Write out every line of the data below without changing a character, and leave the pictures out of your answer.

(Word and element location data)

####

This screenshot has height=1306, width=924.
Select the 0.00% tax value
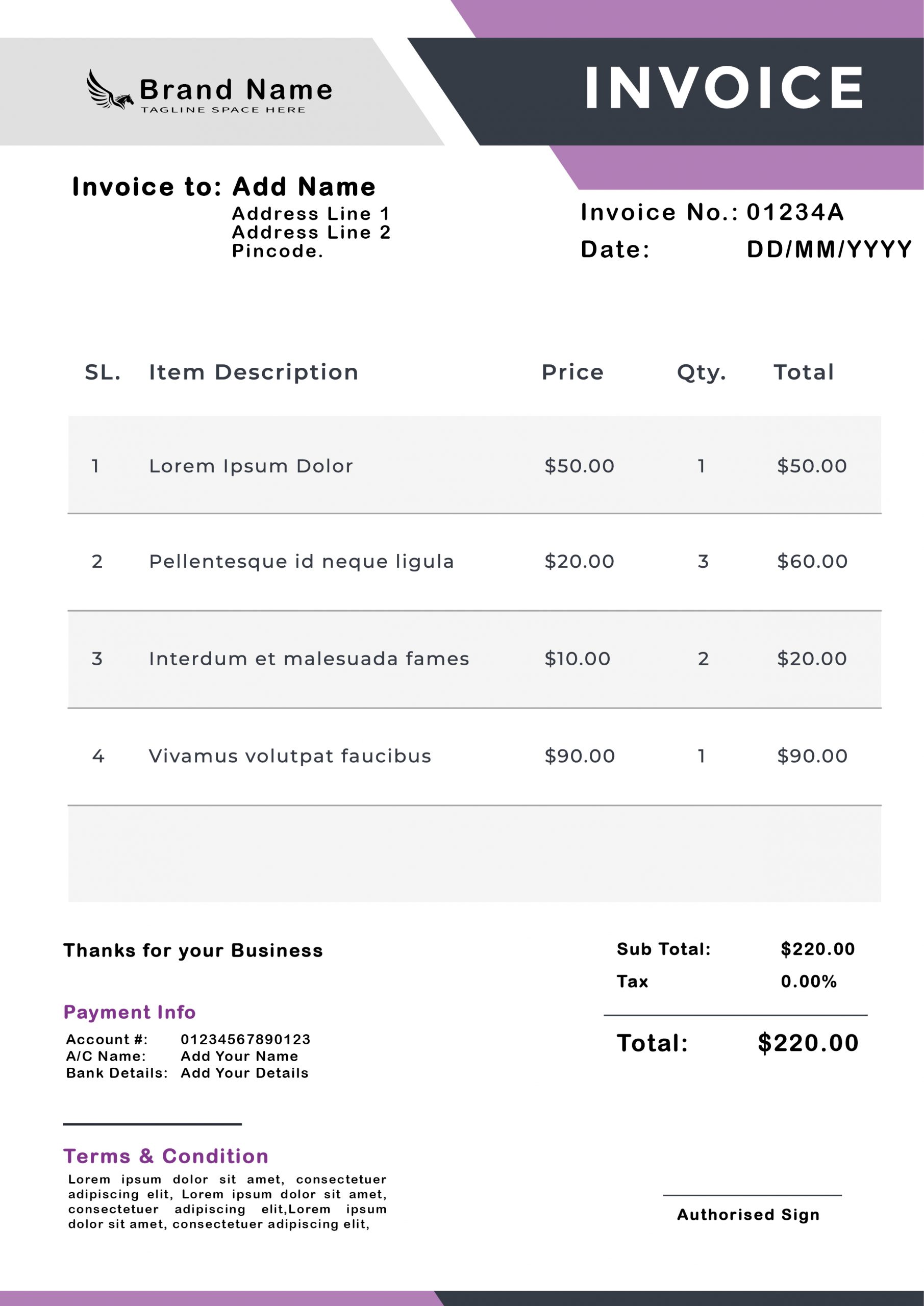coord(808,981)
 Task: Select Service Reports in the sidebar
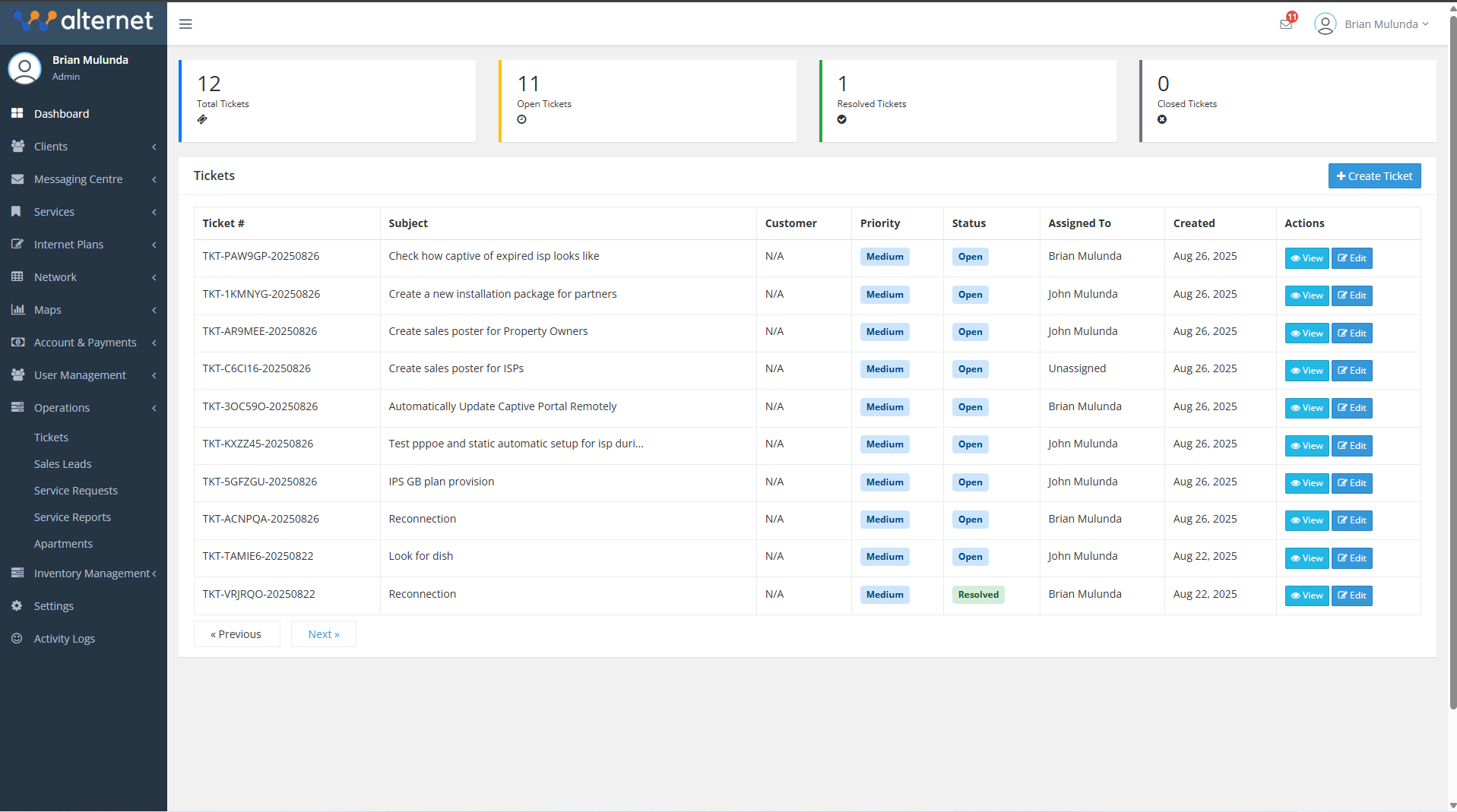72,517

####

## PROBLEM SOLUTION
This screenshot has height=1306, width=924.
Select the 0.00% tax value
coord(808,981)
 Task: Select Service Reports in the sidebar
72,517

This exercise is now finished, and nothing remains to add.